Please count the lines in the records below that contain the word "image" and reply with that number alone.

** START Material provided **

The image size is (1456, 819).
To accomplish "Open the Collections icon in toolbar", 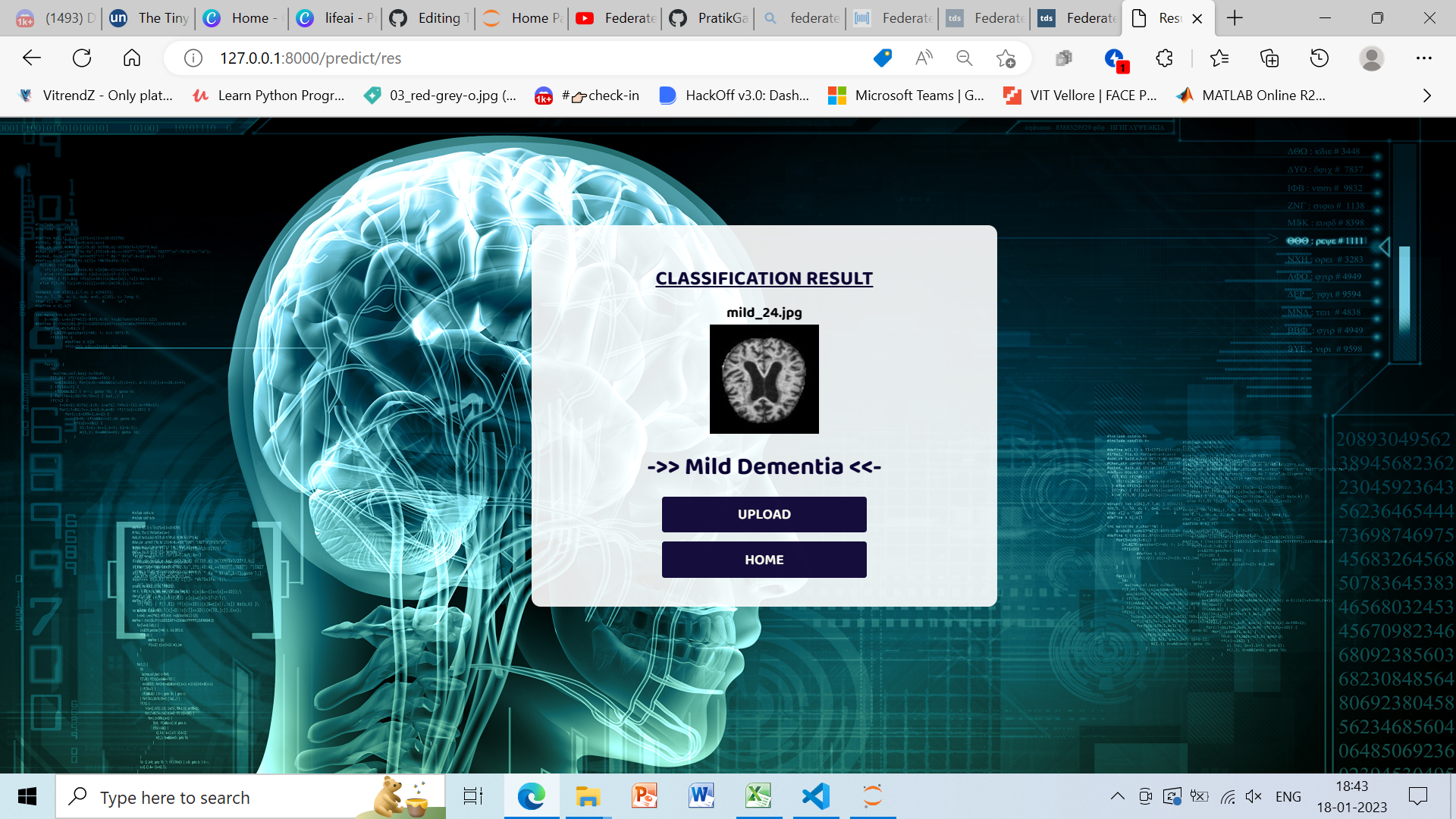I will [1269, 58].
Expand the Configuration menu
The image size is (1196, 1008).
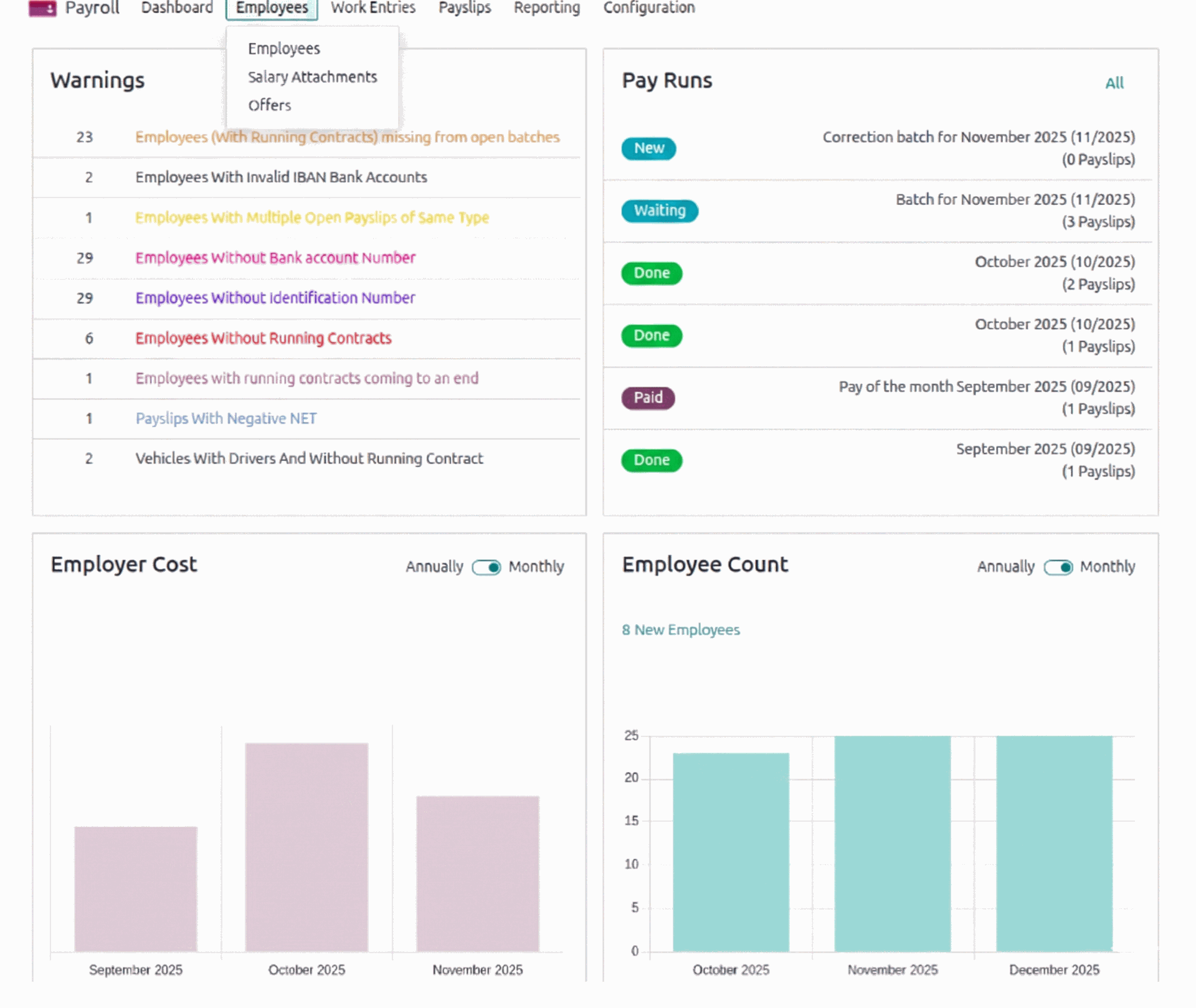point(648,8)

** END Material provided **

**Exercise response:** 2